=== What this task involves ===
Write out, without any change, the lines in the material below that run from the line with "The width and height of the screenshot is (1600, 699)." through the line with "Click the alarm", both included.

=== Data for this task ===

##############################

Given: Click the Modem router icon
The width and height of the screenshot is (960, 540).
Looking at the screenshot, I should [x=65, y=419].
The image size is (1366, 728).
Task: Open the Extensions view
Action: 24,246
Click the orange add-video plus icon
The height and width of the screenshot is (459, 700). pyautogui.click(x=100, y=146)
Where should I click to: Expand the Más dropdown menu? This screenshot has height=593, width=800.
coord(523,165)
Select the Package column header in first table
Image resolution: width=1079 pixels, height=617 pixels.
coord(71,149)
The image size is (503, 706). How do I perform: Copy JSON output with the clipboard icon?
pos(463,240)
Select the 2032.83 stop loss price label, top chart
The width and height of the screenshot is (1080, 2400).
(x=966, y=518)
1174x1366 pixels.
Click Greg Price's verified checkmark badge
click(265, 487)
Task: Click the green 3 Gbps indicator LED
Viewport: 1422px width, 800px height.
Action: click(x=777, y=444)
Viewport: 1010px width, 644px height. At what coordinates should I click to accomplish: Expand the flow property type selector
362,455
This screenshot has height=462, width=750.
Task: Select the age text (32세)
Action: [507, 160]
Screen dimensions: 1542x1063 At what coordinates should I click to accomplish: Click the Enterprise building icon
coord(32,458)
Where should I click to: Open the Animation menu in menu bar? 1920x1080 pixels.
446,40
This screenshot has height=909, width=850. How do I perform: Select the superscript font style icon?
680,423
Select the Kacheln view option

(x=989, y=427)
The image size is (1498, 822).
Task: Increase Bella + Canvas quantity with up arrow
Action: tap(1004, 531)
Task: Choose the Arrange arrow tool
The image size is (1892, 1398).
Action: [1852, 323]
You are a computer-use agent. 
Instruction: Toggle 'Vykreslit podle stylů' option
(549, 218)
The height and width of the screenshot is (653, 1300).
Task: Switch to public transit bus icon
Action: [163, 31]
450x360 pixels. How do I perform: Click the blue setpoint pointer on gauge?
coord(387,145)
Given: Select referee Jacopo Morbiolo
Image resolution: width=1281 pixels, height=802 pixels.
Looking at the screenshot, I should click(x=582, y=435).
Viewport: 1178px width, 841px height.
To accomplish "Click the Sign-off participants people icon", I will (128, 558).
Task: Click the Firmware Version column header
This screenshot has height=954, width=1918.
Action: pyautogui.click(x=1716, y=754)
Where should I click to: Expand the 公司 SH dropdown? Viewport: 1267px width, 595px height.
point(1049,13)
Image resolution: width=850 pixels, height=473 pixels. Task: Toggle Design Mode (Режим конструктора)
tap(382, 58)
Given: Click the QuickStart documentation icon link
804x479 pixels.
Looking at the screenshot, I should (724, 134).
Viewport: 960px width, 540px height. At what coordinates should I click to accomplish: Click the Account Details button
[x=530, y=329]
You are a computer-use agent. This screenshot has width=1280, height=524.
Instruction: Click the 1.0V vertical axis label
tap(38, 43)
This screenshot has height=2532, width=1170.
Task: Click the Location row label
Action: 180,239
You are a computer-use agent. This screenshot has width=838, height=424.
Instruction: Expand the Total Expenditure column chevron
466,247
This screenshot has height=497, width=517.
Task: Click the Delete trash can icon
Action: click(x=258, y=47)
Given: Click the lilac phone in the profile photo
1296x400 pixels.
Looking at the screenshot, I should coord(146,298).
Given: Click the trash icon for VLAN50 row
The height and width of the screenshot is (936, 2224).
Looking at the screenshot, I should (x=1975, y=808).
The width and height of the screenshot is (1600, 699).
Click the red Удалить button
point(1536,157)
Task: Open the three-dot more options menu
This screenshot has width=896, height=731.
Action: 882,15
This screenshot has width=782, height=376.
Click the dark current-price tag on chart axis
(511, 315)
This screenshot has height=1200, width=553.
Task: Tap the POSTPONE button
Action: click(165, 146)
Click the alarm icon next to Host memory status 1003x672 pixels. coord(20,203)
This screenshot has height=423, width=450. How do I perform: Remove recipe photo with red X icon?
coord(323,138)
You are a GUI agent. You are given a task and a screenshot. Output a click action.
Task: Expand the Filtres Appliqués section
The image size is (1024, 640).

##############################

=== Output of the exercise ===
The width and height of the screenshot is (1600, 699).
Click the red Удалить button
point(1536,157)
Task: Open the three-dot more options menu
This screenshot has width=896, height=731.
Action: 882,15
This screenshot has width=782, height=376.
Click the dark current-price tag on chart axis
(511, 315)
This screenshot has height=1200, width=553.
Task: Tap the POSTPONE button
Action: click(165, 146)
Click the alarm icon next to Host memory status 1003x672 pixels. coord(20,203)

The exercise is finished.